» **Document excerpt**:
+++

“Chuck” number of flashes

This notebook visualizes the number of flashes from the the TV show “Chuck” based on Reddit comments and TV transcripts

Source code: https://codeberg.org/penguinsfly/tv-mania/src/branch/main/chuck

Motivation¶

Spoiler ahead by the way!

Click to show spoilers about what a flash is

For those who have not watched or heard of the show (spoilers), a flash is when Chuck (the main character) or other characters have a quick flash in their minds of the data streams from the Intersect, which is a database of information or skills that were integrated into their minds.

In the last season, they also use the word “zoom” to describe it. If you’re a DC fan, you might be able to see why already lol.

While watching the show, back when Reddit was in the middle of its API BS, I browsed on Reddit for those Rewatch episode discussions posts, and I noticed there were occassionally someone counting the number of flashes in the comment section, sometimes with other information as well.

So I was wondering whether I could visualize such information that these individuals already kindly summarized. However, it was during the whole Reddit API policy change BS, and I could not use PushShiftAPI anymore; hence I resorted to Libreddit to scrape the relevant posts and comments. One limitation was that there were only the first two, out of 13, episodes for the last season that had these types of comments. Not sure what happened.

Anyway, then I also used the transcripts on Springfield! Springfield!, and tried to see if there’s any correlation between the number of words said. Spoiler alert, there wasn’t much.

Obtain data¶

To get all the data and the processed data for this notebook, please run:

make scrape # scrape both tv scripts and libreddit
make process # process the data to prepare for visualization

Note on visualization tool¶

This is the first time I’m playing with apexcharts to make visualization. And since I’m a novice, I’m not using it very efficiently, so it would take some time to load the visualizations.

I am also using it “inline” inside this notebook to be rendered with jupyter-book, which might possibly affect performance as well. Not sure, just want to make it clear up front that this notebook is not very optimized.

Import package & Load data¶

import os
import re

import numpy as np
import pandas as pd

from IPython.display import display, HTML

import warnings
warnings.filterwarnings('ignore', category=FutureWarning)
warnings.filterwarnings('ignore', category=UserWarning)

+++

» **Data for processing**:

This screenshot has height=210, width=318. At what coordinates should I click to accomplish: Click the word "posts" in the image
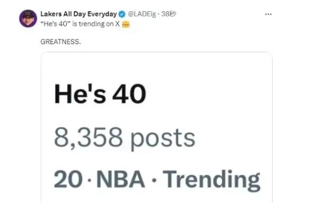coord(163,139)
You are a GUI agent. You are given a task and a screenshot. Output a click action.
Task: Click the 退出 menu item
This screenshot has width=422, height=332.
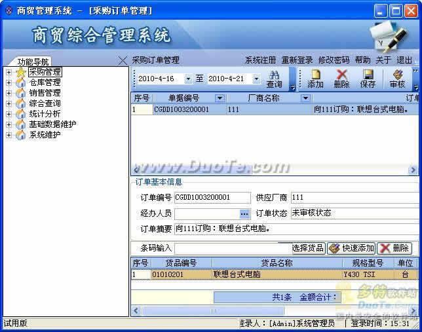coord(404,60)
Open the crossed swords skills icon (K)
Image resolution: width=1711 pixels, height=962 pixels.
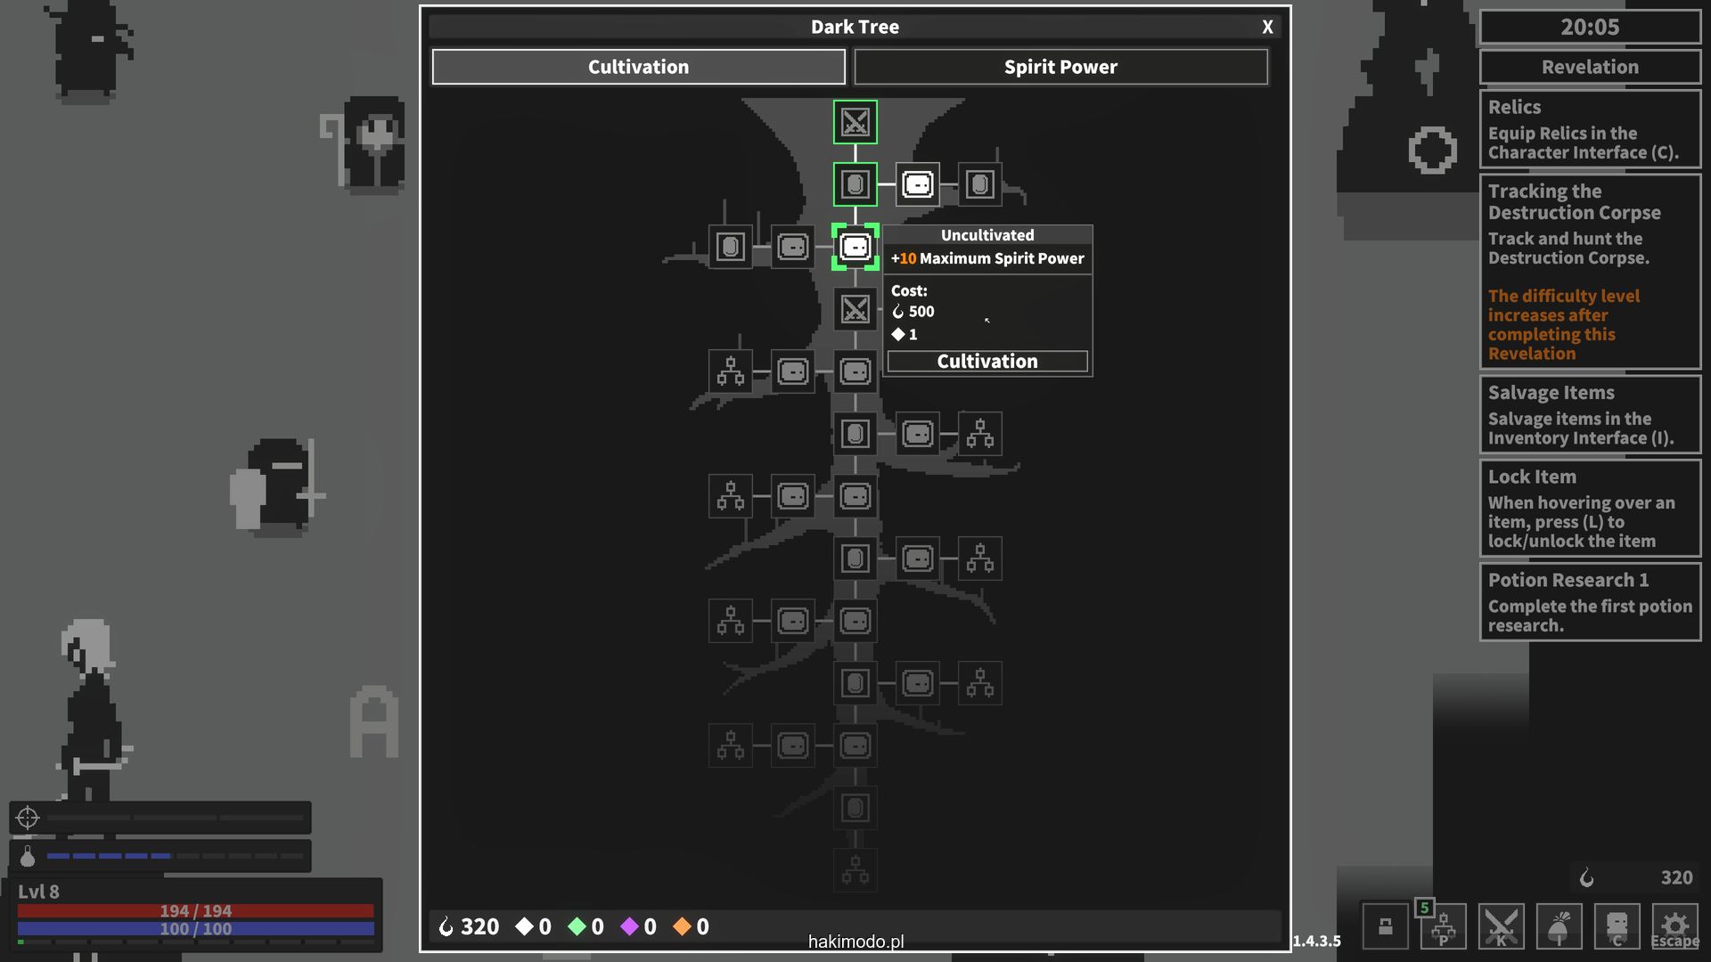[1501, 927]
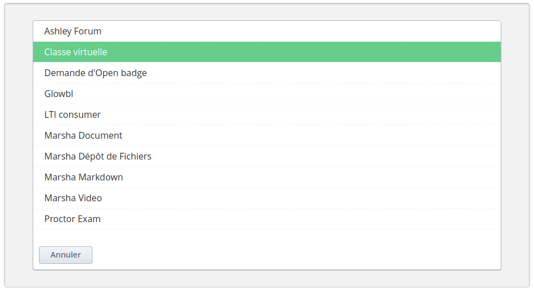Screen dimensions: 534x292
Task: Choose Proctor Exam from the list
Action: pos(72,219)
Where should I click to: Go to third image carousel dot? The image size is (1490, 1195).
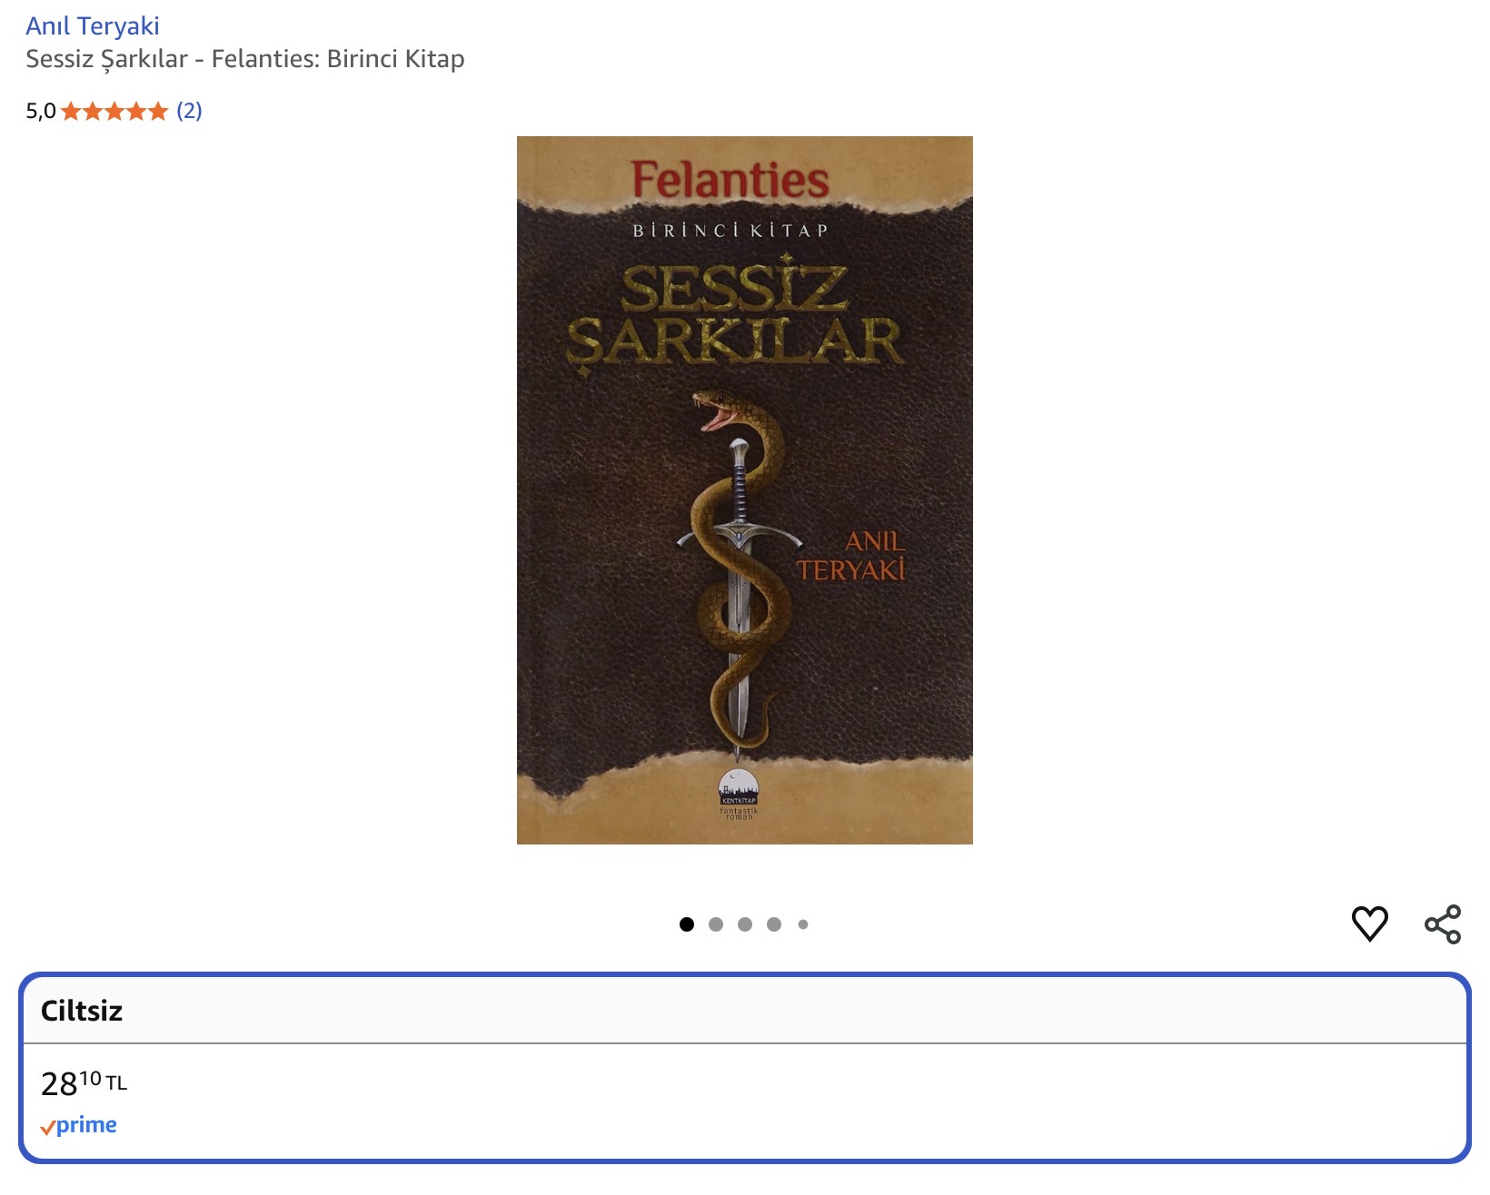[x=745, y=924]
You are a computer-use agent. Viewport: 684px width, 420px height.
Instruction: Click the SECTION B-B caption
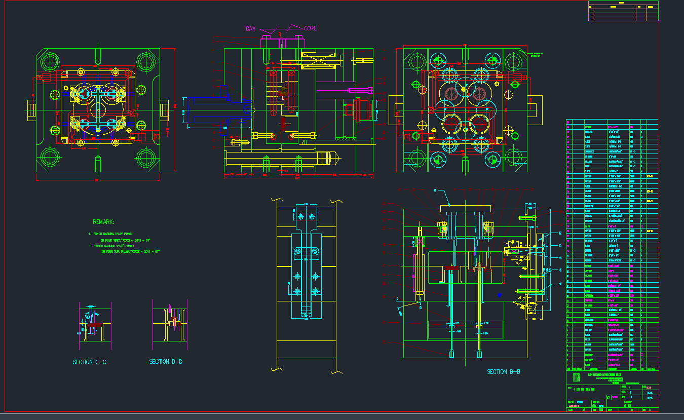point(504,372)

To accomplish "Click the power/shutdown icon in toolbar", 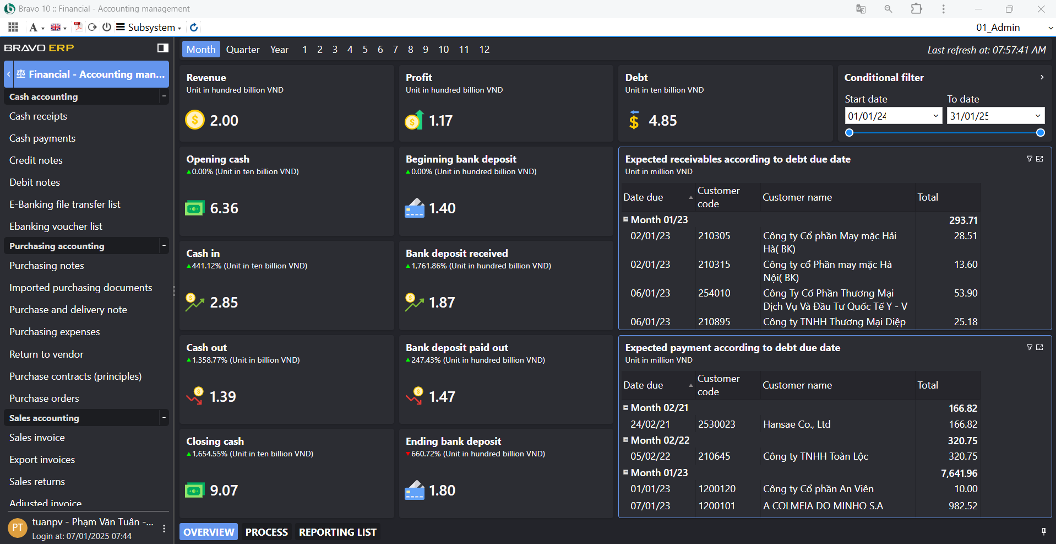I will (x=107, y=27).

+++

» **Jobs**:
• a. Output the part of the rows that opens with the line containing "You are a GUI" and closes with the line containing "[x=745, y=924]", both lines included. Leave out the pictures.
• b. Finish out the next part of the notebook page about counting flashes in "Chuck", picking up after its last line.

» **Responses by task**:
• a.
You are a GUI agent. You are given a task and a screenshot. Output a click action.
Task: Click the 退出 menu item
This screenshot has width=422, height=332.
coord(404,60)
Open the crossed swords skills icon (K)
Image resolution: width=1711 pixels, height=962 pixels.
[1501, 927]
Screen dimensions: 534x292
Task: Choose Proctor Exam from the list
Action: pos(72,219)
Where should I click to: Go to third image carousel dot? The image size is (1490, 1195).
[x=745, y=924]

• b.
Visualize number of flashes throughout the entire show¶

Process the data and prepare for `apexcharts`¶

df_flashes['season_episode'] = df_flashes.apply(lambda x: 'S%d-E%02d' %(x['season'], x['episode']), axis=1)
df_flashes['flasher'] = df_flashes.apply(
    lambda x: x['flasher'] if pd.isna(x['type'])
        else f"{x['flasher']} [{x['type']}]",
    axis=1
)

coord_df = df_flashes.filter(['season_episode'])\
    .rename(columns={'season_episode': 'x'})\
    .sort_values(by='x').drop_duplicates('x')\
    .reset_index(drop=True)
cat_js = str(coord_df['x'].to_list())

def create_data(x):
    x = coord_df.merge(x.filter(['x', 'y']), on='x', how='outer')\
            .sort_values(by='x')\
            .fillna({'y':0}).astype({'y': 'int'})
    assert sum(x.duplicated()) == 0, x[x.duplicated()]           
    return x.to_dict('records')
    
data_js = str(df_flashes.rename(columns={'season_episode': 'x', 'count': 'y'})\
    .fillna({'flasher': 'chuck'})\
    .groupby('flasher')\
    .apply(create_data).to_frame('data').reset_index()\
    .rename(columns={'flasher': 'name'})\
    .to_dict('records'))

groups_js = df_flashes.drop_duplicates('season_episode').value_counts('season', sort=False)\
    .to_frame('cols').reset_index()\
    .rename(columns={'season': 'title'})
groups_js['title'] = groups_js['title'].apply(lambda x: f'Season {x}') 
groups_js = str(groups_js.to_dict('records'))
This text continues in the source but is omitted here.